PROBLEM TO WORK ON
Below are some entries. Repeat exactly the lines from the one with "人妻女友 (612, 703)" through the one with "[Linkedin] (1197, 131)", and only those.

RECORDS FOR THE TASK

------

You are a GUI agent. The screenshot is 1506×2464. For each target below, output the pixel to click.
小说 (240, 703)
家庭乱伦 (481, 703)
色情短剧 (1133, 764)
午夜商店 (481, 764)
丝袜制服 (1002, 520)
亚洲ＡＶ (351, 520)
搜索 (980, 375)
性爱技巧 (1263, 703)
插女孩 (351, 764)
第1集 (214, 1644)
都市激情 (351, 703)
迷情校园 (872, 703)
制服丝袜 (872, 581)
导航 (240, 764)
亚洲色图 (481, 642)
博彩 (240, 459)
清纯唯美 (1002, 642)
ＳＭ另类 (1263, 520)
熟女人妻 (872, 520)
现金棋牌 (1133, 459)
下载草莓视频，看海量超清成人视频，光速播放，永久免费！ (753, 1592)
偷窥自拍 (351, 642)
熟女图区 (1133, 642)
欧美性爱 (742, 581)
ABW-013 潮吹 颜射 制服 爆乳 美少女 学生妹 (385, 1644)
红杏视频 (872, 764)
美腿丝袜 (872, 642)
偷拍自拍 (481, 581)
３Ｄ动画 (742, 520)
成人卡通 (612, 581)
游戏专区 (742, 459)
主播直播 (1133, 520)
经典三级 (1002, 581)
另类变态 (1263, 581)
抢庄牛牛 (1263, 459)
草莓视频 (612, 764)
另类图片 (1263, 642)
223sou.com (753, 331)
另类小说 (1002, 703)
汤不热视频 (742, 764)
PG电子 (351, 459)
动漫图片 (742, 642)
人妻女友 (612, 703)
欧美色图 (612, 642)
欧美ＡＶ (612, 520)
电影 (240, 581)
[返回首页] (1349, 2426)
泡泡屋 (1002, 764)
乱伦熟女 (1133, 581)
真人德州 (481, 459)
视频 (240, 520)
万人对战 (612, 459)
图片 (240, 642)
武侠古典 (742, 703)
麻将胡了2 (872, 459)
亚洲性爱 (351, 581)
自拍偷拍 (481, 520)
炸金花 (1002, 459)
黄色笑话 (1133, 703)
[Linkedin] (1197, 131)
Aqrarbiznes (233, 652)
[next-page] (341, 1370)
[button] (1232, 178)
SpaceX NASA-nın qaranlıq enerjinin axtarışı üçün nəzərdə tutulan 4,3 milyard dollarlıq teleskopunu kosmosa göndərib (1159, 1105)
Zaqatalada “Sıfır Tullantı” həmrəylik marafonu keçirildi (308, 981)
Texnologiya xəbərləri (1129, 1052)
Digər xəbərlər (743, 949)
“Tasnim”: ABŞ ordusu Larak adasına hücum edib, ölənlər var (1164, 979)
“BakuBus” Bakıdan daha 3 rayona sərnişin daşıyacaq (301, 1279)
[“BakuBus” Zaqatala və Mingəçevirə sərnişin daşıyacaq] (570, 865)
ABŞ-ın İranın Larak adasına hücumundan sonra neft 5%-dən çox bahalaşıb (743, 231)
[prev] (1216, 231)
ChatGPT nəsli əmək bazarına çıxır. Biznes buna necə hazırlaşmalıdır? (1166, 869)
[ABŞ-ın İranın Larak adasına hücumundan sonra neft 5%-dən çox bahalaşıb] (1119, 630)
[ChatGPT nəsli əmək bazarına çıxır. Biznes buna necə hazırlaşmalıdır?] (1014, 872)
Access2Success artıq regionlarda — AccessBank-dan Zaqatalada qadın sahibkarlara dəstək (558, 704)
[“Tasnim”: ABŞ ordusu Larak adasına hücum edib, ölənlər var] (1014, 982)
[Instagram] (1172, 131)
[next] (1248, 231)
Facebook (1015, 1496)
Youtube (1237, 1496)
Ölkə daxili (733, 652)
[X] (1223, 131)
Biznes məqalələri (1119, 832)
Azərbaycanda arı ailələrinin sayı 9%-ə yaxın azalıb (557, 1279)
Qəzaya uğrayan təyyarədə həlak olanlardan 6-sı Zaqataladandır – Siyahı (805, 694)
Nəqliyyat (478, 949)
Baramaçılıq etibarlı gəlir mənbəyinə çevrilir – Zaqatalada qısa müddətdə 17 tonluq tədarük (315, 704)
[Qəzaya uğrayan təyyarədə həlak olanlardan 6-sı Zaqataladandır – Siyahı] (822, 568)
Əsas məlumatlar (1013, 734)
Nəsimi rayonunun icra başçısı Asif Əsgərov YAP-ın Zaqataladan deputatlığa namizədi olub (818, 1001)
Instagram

------

FINISHED TASK
人妻女友 (612, 703)
欧美色图 (612, 642)
欧美ＡＶ (612, 520)
电影 (240, 581)
[返回首页] (1349, 2426)
泡泡屋 (1002, 764)
乱伦熟女 (1133, 581)
真人德州 (481, 459)
视频 (240, 520)
万人对战 (612, 459)
图片 (240, 642)
武侠古典 (742, 703)
麻将胡了2 (872, 459)
亚洲性爱 (351, 581)
自拍偷拍 (481, 520)
炸金花 (1002, 459)
黄色笑话 (1133, 703)
[Linkedin] (1197, 131)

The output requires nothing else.